Thursday, March 30, 2006

Sepulang Dari Solo

To Astuti Wulandari

Maaf kalau aku menjelang tengah malam mengganggu jelang tidurmu, ketika aku harus menyampaikan mendung yang menggelayut itu. Ya ada mendung, Wulan, sehingga aku harus kembali mengatakannya kepadamu tentang semua yang kutumpahkan itu.

Wulan,
Apakah warna biru akan selalu bermain di laut biru
Apakah warna pink akan selalu berada di pelangi hati
Apakah warna merah akan selalu di jalur adrenalin
Apakah warna hijau selalu bermakna keteduhan

Perjalanan itu benar-benar kunikmati, sambil menyenandungkan Kenangan Terindahnya Samson (walaupun belum hapal-hapal banget).
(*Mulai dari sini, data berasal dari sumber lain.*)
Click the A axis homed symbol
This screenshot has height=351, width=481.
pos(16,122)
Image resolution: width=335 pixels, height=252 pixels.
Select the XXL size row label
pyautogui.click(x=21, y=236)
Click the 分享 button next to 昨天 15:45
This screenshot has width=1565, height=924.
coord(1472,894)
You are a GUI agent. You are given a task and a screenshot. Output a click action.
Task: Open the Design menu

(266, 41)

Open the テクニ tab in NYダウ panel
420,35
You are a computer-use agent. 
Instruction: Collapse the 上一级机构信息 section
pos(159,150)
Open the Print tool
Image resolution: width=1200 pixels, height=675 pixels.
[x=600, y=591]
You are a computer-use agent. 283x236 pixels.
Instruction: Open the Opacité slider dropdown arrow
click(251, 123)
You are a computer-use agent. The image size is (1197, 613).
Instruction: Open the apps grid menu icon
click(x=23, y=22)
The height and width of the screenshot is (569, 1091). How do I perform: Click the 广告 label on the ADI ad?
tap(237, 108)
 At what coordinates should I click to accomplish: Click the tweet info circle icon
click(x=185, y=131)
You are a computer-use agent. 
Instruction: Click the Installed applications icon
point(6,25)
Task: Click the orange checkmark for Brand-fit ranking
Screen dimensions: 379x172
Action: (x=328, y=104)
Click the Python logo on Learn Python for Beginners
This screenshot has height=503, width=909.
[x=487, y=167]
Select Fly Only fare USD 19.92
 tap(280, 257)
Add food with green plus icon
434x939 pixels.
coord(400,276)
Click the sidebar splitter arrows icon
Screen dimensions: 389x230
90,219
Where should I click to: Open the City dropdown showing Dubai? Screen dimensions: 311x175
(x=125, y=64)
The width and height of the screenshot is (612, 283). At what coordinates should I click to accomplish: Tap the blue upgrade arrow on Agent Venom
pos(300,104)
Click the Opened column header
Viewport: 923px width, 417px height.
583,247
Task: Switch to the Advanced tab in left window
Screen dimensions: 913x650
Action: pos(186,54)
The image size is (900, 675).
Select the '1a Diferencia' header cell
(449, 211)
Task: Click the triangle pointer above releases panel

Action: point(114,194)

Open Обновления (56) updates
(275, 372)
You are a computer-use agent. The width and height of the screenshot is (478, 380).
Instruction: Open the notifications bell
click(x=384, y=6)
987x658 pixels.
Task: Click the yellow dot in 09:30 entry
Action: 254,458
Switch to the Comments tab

Syair lagu itu seperti mengingatkan sebuah monumen dimana cinta yang dibangun tidak mesti dipetik dan dimiliki, bukankah begitu Wulan.

Persetujuan yang dibangun adalah mempererat silaturrahmi dan meraihnya dengan kedewasaan peran kemudian merawatnya, memperbaharuinya dengan wisdom dan trust.

Setidaknya ungkapan yang kubungkus malam itu dan malam berikutnya semakin mematri diri untuk memberikan nilai "sangat memuaskan" pada seorang Astuti Wulandari, seorang yang mampu mendefinisikan mendung untuk tidak menjadi hujan.

Sejatinya engkaulah sahabat sejati itu
Setulusnya engkaulah sahabat yang tulus itu
Wulan, engkaulah sahabat yang tulus dan sejati itu.